What this task involves — Your output should be the lines from the start of the data through the line containing "You are a GUI", exactly and nothing more.

[Data excerpts]
····················
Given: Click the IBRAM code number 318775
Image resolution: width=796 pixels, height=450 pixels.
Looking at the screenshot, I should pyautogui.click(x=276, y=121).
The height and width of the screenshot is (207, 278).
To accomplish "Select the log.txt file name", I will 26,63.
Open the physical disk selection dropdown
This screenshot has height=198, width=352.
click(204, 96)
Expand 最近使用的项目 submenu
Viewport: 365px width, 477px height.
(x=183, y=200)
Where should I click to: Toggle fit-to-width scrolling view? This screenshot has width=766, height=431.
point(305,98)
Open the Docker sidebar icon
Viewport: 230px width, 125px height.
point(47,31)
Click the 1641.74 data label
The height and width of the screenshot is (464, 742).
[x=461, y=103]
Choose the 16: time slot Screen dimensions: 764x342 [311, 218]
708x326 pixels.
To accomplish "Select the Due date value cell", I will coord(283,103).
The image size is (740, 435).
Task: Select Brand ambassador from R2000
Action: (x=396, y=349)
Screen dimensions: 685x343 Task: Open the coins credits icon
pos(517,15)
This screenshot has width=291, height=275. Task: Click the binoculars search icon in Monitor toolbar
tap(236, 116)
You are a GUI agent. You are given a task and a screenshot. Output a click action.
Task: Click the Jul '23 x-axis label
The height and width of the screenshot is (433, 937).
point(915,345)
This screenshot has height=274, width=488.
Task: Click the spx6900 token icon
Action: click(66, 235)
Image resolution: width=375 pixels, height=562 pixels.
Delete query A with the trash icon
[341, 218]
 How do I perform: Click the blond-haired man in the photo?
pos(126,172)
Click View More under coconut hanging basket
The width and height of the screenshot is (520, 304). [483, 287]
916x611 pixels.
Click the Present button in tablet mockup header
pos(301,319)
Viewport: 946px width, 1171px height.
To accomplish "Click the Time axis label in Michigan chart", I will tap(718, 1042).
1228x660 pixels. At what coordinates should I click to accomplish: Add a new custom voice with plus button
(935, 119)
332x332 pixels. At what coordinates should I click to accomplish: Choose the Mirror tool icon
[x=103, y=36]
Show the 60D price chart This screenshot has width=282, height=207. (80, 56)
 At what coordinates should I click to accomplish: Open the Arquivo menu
····················
Answer box —
Given: Click the IBRAM code number 318775
Image resolution: width=796 pixels, height=450 pixels.
Looking at the screenshot, I should pyautogui.click(x=276, y=121).
The height and width of the screenshot is (207, 278).
To accomplish "Select the log.txt file name", I will 26,63.
Open the physical disk selection dropdown
This screenshot has height=198, width=352.
click(204, 96)
Expand 最近使用的项目 submenu
Viewport: 365px width, 477px height.
(x=183, y=200)
Where should I click to: Toggle fit-to-width scrolling view? This screenshot has width=766, height=431.
point(305,98)
Open the Docker sidebar icon
Viewport: 230px width, 125px height.
point(47,31)
Click the 1641.74 data label
The height and width of the screenshot is (464, 742).
[x=461, y=103]
Choose the 16: time slot Screen dimensions: 764x342 [311, 218]
708x326 pixels.
To accomplish "Select the Due date value cell", I will coord(283,103).
The image size is (740, 435).
Task: Select Brand ambassador from R2000
Action: (x=396, y=349)
Screen dimensions: 685x343 Task: Open the coins credits icon
pos(517,15)
This screenshot has width=291, height=275. Task: Click the binoculars search icon in Monitor toolbar
tap(236, 116)
You are a GUI agent. You are given a task and a screenshot. Output a click action.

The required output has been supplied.